The only problem with that idea is that graphic sex really wouldn’t fit in this particular series about a married mother and grandmother in 1919. My long time readers would definitely be surprised, to say the least. Of course, we all keep our target audiences in mind, and try to write material that will not offend them so much that they won’t buy our subsequent books. We don’t want to be killing any kitties or puppies unless we absolutely have to for the integrity of the novel. Nor do we wish to go too far beyond the language/sex/violence parameters set by our publishers or agents or editors lest they decide no longer to publish us.

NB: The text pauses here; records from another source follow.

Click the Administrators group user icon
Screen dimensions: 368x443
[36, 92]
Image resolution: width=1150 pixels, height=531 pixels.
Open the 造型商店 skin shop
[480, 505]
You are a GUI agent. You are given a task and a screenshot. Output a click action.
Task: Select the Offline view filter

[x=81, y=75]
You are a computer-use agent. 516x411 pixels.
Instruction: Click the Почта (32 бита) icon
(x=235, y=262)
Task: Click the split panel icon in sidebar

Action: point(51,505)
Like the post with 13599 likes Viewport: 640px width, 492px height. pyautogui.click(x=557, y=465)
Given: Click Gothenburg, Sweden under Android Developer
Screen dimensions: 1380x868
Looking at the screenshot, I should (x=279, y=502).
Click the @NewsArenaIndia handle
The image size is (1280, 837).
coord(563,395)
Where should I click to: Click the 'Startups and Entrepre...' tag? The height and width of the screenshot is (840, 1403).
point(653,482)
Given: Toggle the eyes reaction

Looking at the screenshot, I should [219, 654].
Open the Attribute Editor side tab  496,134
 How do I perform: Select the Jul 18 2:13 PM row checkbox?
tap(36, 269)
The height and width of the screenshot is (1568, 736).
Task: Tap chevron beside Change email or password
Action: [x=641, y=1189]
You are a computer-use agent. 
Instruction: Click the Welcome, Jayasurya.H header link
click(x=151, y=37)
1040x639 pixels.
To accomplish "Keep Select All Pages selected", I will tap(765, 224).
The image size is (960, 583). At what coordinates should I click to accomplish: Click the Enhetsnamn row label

But there are times when the story you are telling just calls for something shocking, or it won’t ring true. My self-censorship problems have to do with the mores of the times and the place I’m writing about in my current series. In 1910s Oklahoma, there were a lot of common and wide-spread attitudes that we in the 21st Century would find unsavory in the extreme – casual racism, even among people of good will who would never knowingly harm another person of any color; assumptions about women and people of other ethnicities; the treatment of children. Can you imagine what would happen today if a parent took a belt to a whiny child in the grocery store? In 1919, it would be expected. Language, too. Words that today would give the hearer a stroke were tossed about with abandon and nobody batted an eye. And I don’t mean just epithets, either. My grandmother, a farm wife with the straightest laces you can possibly imagine, used all kinds of what we would now call scatological words. In her society, crude words for excrement didn’t have nearly the cachet they now have, probably because farm people were up to their knees in it every day of their lives.

But I don’t want readers to judge my characters by modern standards and thus think less of them. Nor do I want to present early 20th Century societal shortcomings in a way that makes light of them or seems approving. So how do I deal with the reality of the time and place? Very, very carefully, let me tell you.